### How to complete this task
Retype the passage of the book review that opens with the words containing "There is much" and closes with "his impudent anus.", matching it character for character.

### Given passage
========================================

A Chemical History Tour: Picturing Chemistry from Alchemy to Modern Molecular Science. Arthur Greenberg. xx + 312 pp. John Wiley and Sons, 2000. $59.95.

A book warmly recommended by the likes of Roald Hoffmann and Oliver Sacks is sure to attract the interest of chemists. These recommendations are justified: A Chemical History Tour is a "magical mystery tour" through the history of chemistry, tracing its development from "practical, medical and mystical roots" to its current incarnation as a molecular science. This is not an encyclopedic work on the entire history of the science, but a picture book to be read and enjoyed by chemists and nonchemists alike. Nevertheless, it will serve as a valuable secondary source for historians of science, since it refers to many important scholarly works treating the history of chemistry.

This 1845 painting . . .Click to Enlarge Image

The book is composed of a series of brief essays concerning 160-odd pictures taken from an astonishing variety of chemical and alchemical treatises, papers and manuscripts, arranged in roughly chronological order. The author's style is conversational, and the book is liberally sprinkled with his droll humor, some of which will resonate only with synthetic chemists. For example, when discussing a plate depicting a pair of alchemists kneeling before their laboratory furnace, he writes, "Any chemist who has tried a new reaction will appreciate the prayerful aspect of this picture." Amen. I might add that some of the puns, which I leave for the reader to discover, are truly dreadful.

There is much useful alchemical information here, even a truly marvelous formula for synthesizing the Philosopher's Stone?which this review is not large enough to contain. However, if you are ever plagued by anonymous passersby defecating at your doorstep, try the solution of 17th-century alchemist Johann Baptist Van Helmont:

Hath any one with his excrements defiled the threshold of thy door, and thou intendest to prohibit that nastiness for the future, do but lay a red-hot iron upon the excrement, and the immodest sloven shall, in a very short space, grow scabby on his buttocks, the fire torrifying the excrement, and by dorsal magnetism driving the acrimony of the burning, into his impudent anus.

========================================

### Data extract
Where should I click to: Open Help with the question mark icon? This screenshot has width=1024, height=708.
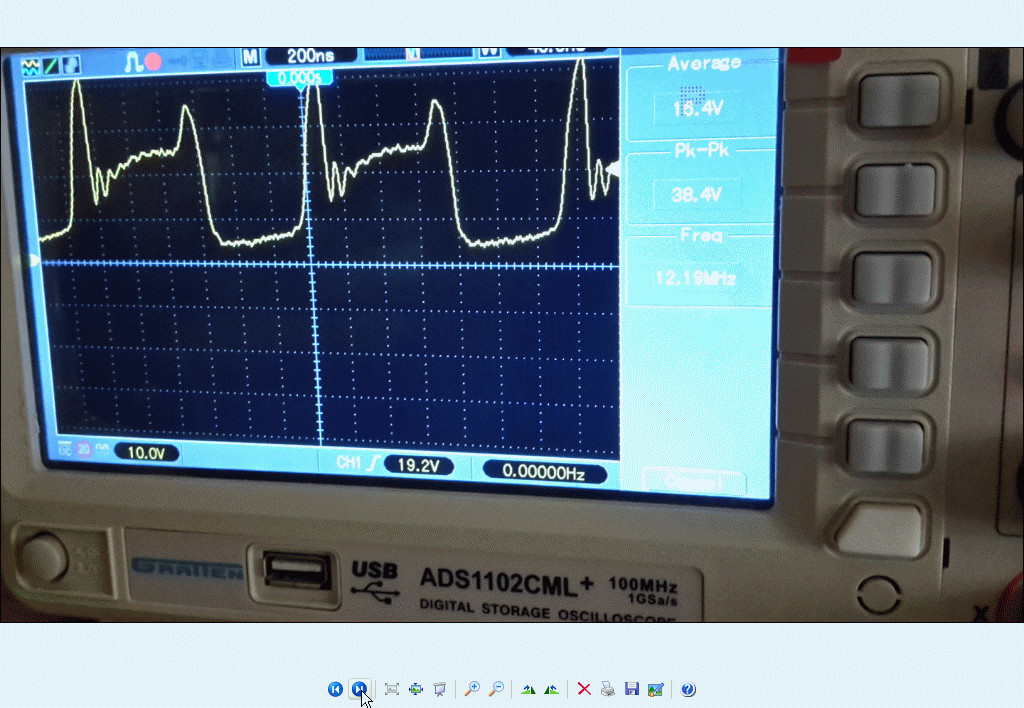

========================================

### Answer space
There is much useful alchemical information here, even a truly marvelous formula for synthesizing the Philosopher's Stone?which this review is not large enough to contain. However, if you are ever plagued by anonymous passersby defecating at your doorstep, try the solution of 17th-century alchemist Johann Baptist Van Helmont:

Hath any one with his excrements defiled the threshold of thy door, and thou intendest to prohibit that nastiness for the future, do but lay a red-hot iron upon the excrement, and the immodest sloven shall, in a very short space, grow scabby on his buttocks, the fire torrifying the excrement, and by dorsal magnetism driving the acrimony of the burning, into his impudent anus.